In that time, working practices and new initiatives have dramatically reduced the number of ex-offenders leaving prison without accommodation. For example, when an individual leaves prison, it is often unclear which local council they might be eligible to receive support from, since they have lost their ‘local connection’. A local connection is a criteria for getting help with housing.
Partners are now working closer together to find more suitable accommodation. This supports the goal that there should be no reason why anyone in Essex should sleep rough.
Launched today with Essex housing authorities and offender management services, the protocol names 17 commitments which together aim to:
The success of the protocol is highlighted in the case of Tony*, 39, who had a history of homelessness, substance misuse and mental health issues before going to prison for a six-month custodial sentence.

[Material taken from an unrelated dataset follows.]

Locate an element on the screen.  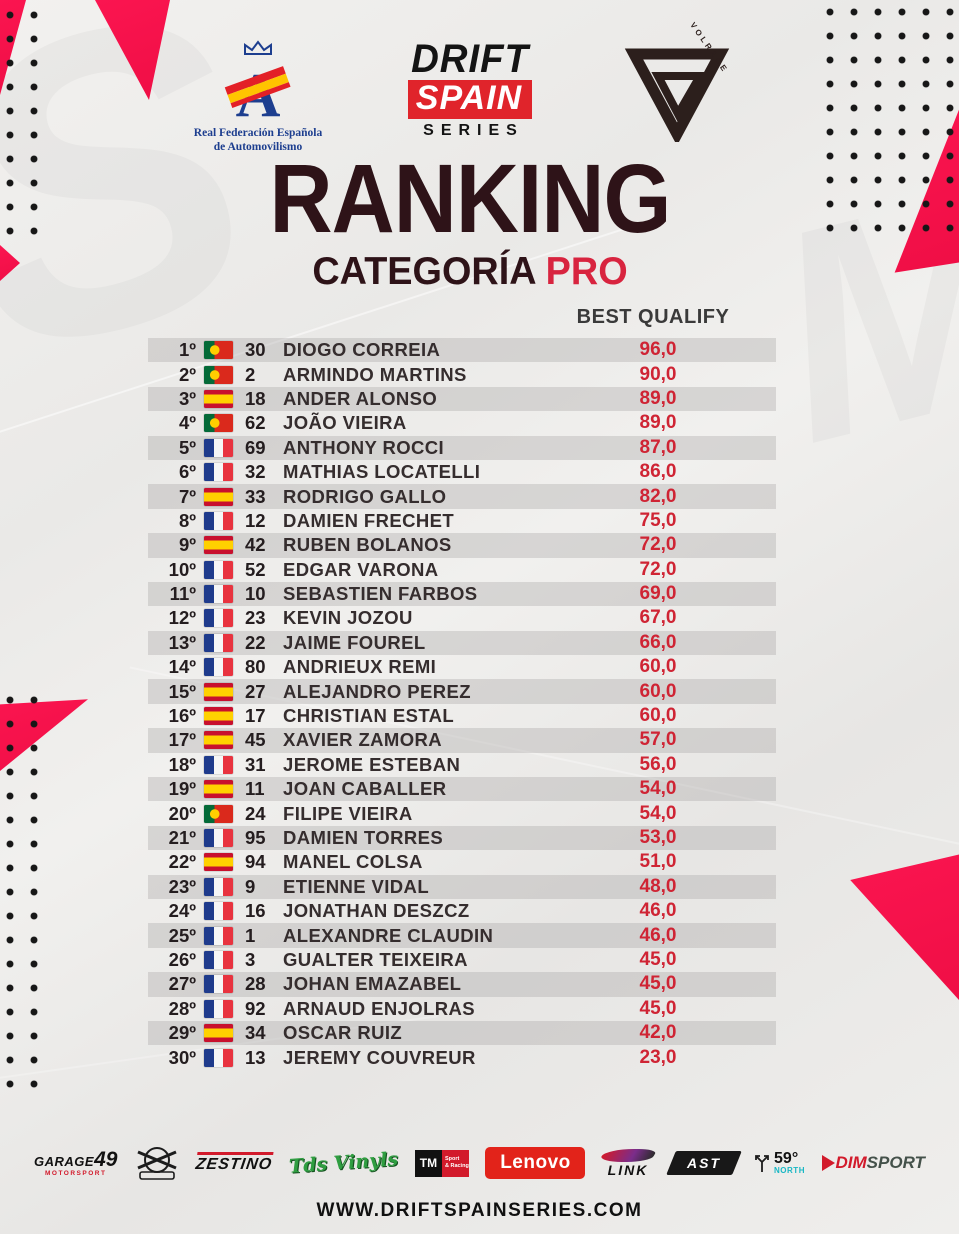
sponsor-logo-crest-badge is located at coordinates (157, 1163).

While in hospital, an assessment by charity workers from Nacro highlighted that he would be homeless on release.
When Tony left prison, his local probation office referred him to the council where he had a local connection. He was then offered a place in a guest house while longer-term accommodation was investigated. Tony was later offered a viewing at a property near his doctor’s surgery.
At the time of moving into that new home, Tony said he was “feeling positive about things going forward”. He is still in his accommodation today.
Essex County Council has worked with many partners to redevelop the protocol, including the 12 borough, city and district councils across Essex. Other partners involved are:
Roger Hirst, Police, Fire and Crime Commissioner for Essex, said: “I’m pleased to support and sign the Essex Prison Release Housing Protocol, alongside many community partners, as my priorities to get crime down in Essex include protecting vulnerable people and reducing violence.”
Seems it does pay after all.
A protocol is a great idea, but when social housing is in very short supply will it work in practice? I applaud the aims but have concerns it will fail unless more homes become available. Unless of course they are moved into a HMO or hostel.
What about the people who are already homeless like the ex servicemen who have actually given something to society rather than taken, think they deserve it rather than someone who's given nothing!!!